Milleritas

Por Alejandro Sánchez Moreno* –

-Todos los años lo mismo. Aburren viejo. Empiezan, Gimnasia campeón, mitad del torneo dale lobo y terminan el lobo no se va. Cansan viejo.

-En la época amateur, en el 29, salimos campeones, y en el 33 nos robaron el campeonato en el partido contra San Lorenzo.

-No me vengas con eso. A cantidad de equipos los robaron y salieron campeones. Salió campeón Quilmes. Chacarita salió campeón. Defensa y Justicia salió campeón, hasta hace diez años ni sabíamos que existía. No te querés convencer. Son malos. No salen campeones porque son malos. Escúchame, Gimnasia tenía un jugador que el apellido era Rodríguez Rodríguez, con un apellido así quieren salir campeones.

Bajan del auto y entran a la carnicería. En el mostrador, el carnicero, tiene fotos de ciclistas. Una en blanco y negro, es el padre, con un pasamontañas, atrás un cerro y las dos manos en alto, parece que está cruzando la línea de llegada. Otra es en color. Es el hijo, el carnicero. Bicicleta moderna, de esas que se pliegan como una silla y la podés llevar en un baúl. Ropa de ciclista negra, antiparras, atrás un cartel de la Estación de Correa. Los domingos a la madrugada, se juntan en las salidas de la ciudad. Rotonda de la ruta 36, distribuidor Etcheverry, ruta 11. Viajan en grupo. Los días de semana, entrenan. Van a lugares cerca, treinta, cuarenta kilómetros. En las paradas, comen algo, en algún almacén de campo o pulpería, visitan alguna estación abandonada, toman mate, charlan y un rato antes del atardecer, pegan la vuelta. En la pared del costado de la carnicería hay un banderín de Independiente.

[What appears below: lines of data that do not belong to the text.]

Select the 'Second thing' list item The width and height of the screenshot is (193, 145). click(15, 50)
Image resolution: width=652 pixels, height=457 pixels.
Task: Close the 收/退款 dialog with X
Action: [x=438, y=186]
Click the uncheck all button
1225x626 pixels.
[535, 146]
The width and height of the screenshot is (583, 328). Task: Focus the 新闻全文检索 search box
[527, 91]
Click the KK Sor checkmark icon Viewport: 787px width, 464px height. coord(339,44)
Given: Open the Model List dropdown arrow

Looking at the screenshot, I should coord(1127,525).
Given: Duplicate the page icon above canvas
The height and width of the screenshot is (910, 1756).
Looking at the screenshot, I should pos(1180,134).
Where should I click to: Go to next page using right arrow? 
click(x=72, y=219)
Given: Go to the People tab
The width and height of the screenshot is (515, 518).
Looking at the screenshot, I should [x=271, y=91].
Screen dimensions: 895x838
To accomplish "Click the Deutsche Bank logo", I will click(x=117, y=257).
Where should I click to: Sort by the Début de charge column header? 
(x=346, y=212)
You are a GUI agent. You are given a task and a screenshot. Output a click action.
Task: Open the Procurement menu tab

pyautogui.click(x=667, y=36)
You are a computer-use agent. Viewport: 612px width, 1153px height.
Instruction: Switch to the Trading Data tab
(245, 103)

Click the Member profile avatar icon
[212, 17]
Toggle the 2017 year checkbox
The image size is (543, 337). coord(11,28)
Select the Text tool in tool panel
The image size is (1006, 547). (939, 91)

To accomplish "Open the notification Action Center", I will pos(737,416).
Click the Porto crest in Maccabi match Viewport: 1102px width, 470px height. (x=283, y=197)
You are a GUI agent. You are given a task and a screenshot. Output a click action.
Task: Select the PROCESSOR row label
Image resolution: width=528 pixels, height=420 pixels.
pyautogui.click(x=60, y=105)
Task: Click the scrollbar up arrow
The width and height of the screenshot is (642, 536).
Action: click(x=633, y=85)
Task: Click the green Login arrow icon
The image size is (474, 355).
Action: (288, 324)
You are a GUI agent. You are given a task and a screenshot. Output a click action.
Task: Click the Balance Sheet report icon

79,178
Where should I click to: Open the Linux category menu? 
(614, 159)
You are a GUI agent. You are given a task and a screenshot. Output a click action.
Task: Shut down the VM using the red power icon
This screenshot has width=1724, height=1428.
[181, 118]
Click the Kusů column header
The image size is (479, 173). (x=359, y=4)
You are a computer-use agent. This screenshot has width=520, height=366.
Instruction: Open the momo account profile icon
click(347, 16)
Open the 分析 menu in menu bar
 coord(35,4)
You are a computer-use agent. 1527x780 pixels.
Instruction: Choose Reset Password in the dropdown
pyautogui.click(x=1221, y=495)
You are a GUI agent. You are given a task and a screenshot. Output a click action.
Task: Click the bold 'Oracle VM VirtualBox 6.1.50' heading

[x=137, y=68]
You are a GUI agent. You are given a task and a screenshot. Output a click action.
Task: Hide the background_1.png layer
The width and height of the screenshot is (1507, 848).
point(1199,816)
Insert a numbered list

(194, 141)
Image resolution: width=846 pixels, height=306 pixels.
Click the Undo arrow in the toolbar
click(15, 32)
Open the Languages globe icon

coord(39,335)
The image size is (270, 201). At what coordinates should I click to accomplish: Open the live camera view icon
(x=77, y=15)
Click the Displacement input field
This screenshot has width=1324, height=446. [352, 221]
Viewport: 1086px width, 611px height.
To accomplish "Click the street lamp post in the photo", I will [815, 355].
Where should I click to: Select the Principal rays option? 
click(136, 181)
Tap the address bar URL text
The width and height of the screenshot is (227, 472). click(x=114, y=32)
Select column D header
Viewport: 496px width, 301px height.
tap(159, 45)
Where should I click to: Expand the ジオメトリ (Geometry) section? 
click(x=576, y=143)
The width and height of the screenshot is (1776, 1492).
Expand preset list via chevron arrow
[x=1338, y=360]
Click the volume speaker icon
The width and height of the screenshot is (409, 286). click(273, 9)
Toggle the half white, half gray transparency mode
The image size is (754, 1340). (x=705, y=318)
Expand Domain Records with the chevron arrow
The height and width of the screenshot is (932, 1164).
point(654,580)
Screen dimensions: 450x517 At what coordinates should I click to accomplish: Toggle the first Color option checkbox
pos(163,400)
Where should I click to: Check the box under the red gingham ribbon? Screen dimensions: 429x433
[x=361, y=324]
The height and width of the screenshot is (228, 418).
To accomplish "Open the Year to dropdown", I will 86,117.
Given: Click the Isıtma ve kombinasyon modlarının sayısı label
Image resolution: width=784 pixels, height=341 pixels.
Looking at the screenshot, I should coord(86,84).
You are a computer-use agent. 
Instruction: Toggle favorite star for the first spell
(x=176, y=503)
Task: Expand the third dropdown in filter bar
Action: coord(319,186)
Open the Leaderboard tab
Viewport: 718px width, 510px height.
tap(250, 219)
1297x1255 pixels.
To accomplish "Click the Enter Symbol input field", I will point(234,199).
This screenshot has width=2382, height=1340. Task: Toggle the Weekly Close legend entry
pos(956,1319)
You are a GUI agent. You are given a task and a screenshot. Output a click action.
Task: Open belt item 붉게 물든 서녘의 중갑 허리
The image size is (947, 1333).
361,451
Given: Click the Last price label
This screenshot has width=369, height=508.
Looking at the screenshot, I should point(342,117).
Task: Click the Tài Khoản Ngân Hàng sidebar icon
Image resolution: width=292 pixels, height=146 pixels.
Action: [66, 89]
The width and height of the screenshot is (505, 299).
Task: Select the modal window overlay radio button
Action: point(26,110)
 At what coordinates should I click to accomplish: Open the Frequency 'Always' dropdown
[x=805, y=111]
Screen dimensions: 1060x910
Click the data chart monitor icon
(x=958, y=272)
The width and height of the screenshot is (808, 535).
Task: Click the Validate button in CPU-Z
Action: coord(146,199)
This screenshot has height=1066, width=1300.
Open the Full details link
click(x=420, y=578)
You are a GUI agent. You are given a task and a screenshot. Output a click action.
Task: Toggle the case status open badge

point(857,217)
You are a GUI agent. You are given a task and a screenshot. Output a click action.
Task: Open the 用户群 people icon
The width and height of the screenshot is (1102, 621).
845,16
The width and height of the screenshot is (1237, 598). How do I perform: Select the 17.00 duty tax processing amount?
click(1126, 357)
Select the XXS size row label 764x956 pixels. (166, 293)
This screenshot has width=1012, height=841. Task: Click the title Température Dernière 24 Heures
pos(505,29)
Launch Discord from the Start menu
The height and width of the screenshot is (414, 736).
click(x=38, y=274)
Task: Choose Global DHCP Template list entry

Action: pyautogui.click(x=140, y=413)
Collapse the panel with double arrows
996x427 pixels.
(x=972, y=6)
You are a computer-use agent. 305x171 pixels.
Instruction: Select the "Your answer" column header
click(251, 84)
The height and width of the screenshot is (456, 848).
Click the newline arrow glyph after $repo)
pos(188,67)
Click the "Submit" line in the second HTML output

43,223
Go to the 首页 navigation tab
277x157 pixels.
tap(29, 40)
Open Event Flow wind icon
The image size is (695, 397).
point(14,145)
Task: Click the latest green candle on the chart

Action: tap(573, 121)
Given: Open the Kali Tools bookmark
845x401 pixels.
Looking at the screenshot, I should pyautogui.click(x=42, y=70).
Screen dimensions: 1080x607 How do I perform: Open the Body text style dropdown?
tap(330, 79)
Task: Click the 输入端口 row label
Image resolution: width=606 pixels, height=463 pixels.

Alejandro pide vacío, chorizos, chinchulines, riñón y una bolsa de carbón grande. Gustavo aprovecha y le manda un último mensaje a Néstor: te escribí en la semana, pero no me contéstaste, nos juntamos con los chicos en la quinta de Punta Lara, asado, estás a tiempo, venite, vamos a comer como a las dos de la tarde.

El carnicero está sacando la grasa del vacío, levanta la cabeza, y dice: ¡los chicos!

El Tano cuenta una historia. Con tono pausado y didáctica de profesor. En Estados Unidos, unos religiosos, los milleritas, pronosticaron que Cristo iba a bajar por segunda vez a la Tierra. Hicieron cálculos, estudiaron profecías, analizaron escritos religiosos. Finalmente pusieron una fecha: 22 de octubre de 1844. Ese día, miles esperaron. Cristo no bajo. Lejos de desanimarse, llegaron a una conclusión, se habían equivocado con los cálculos. Volvieron a estudiar, analizar los escritos y fijaron otra fecha. Tampoco Cristo, esa vez bajo. Lejos de desmoralizarse, siguieron adelante. Continuaron estudiando y fijando nuevas fechas de la segunda bajada de Cristo a la Tierra. Cada vez son más seguidores. Es una cuestión de fe, no tiene explicación. Eso es Gimnasia. Gimnasia no tiene explicación.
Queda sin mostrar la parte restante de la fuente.